What is dihexa peptide?

What is dihexa?

Dihexa (also known as PNB-0408, or scientifically as N-hexanoic-Tyr-Ile-(6) aminohexanoic amide) is a derivative of angiotensin IV, which is part of the renin-angiotensin system. It has garnered significant attention for its potential in cognitive enhancement and the treatment of neurodegenerative disorders. Dihexa is structurally an oligopeptide, allowing it to effectively cross the blood-brain barrier, which is a crucial feature for healthy brain function and neurological effectiveness.

Dihexa half life

The in-vivo pharmacokinetics of dihexa have been assessed in adult male Sprague-Dawley rats. According to the report, dihexa demonstrated a prolonged circulating half-life (t1/2) of 12.68 days subsequent to i.v. administration and 8.83 days following i.p. administration ( McCoy A.T., et al., 2013 ).

Dihexa mechanism of action

Dihexa therapy's mechanism of action involves the potentiation of hepatocyte growth factor (HGF) and its receptor, c-Met, which plays a crucial role in synaptic plasticity and neurotrophic support. Dihexa is designed to mimic a natural process that occurs within our brains. Dihexa binds itself with an enzyme called hepatocyte growth factor (HGF) associated with the generation of fresh neurons.

When dihexa binds to HGF, it enhances the activity of this growth factor, and leads to the increased production of c-Met receptors, thereby ultimately amplifying neural connectivity within the body. This enhancement of activity of HGF is crucial because HGF plays a pivotal role in various cellular processes, particularly those related to growth and regeneration.

By increasing the efficacy of HGF, dihexa also contributes to a reduction in the body's exposure to harmful chemical reactions. These reactions can often impede cellular health and function, leading to a range of negative outcomes.
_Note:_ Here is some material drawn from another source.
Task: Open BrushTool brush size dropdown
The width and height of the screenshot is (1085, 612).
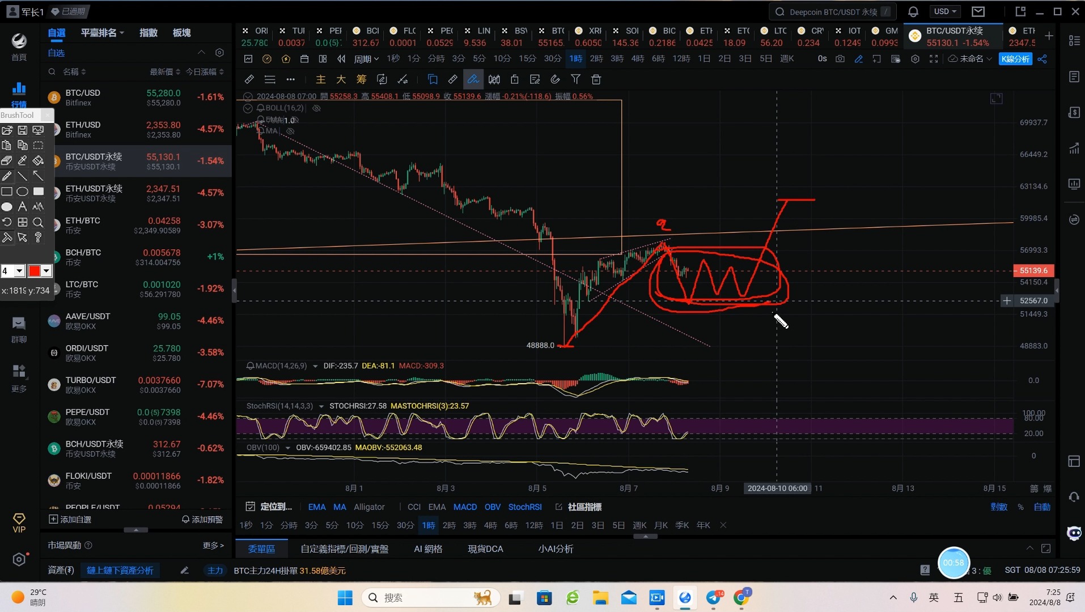Action: (19, 271)
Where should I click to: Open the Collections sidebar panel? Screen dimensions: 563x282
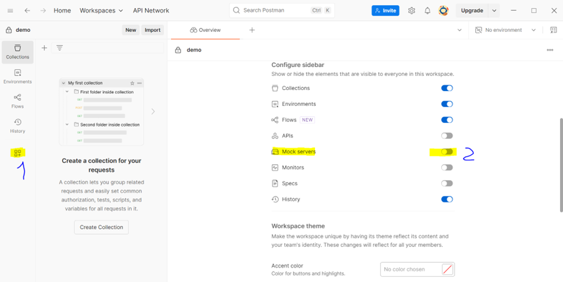pyautogui.click(x=17, y=51)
The ability of dihexa to mitigate these adverse effects is a significant advantage, as it helps to create a more favorable environment for cellular processes.

What is dihexa used for?

Dihexa, a highly potent peptide possessing neuroregenerative properties, is primarily being investigated for its potential applications in augmenting cognitive function and addressing neurological disorders. Research indicates that dihexa fosters the development of novel neurons and reinforces synaptic connections within the brain, both of which are crucial for processes related to learning and memory. Scientists anticipate that by supporting the growth and functionality of brain cells, dihexa may potentially slow down or even reverse cognitive decline. Furthermore, the peptide's capacity to replicate the effects of angiotensin IV further emphasizes its potential in the realms of neuroprotection and cognitive enhancement.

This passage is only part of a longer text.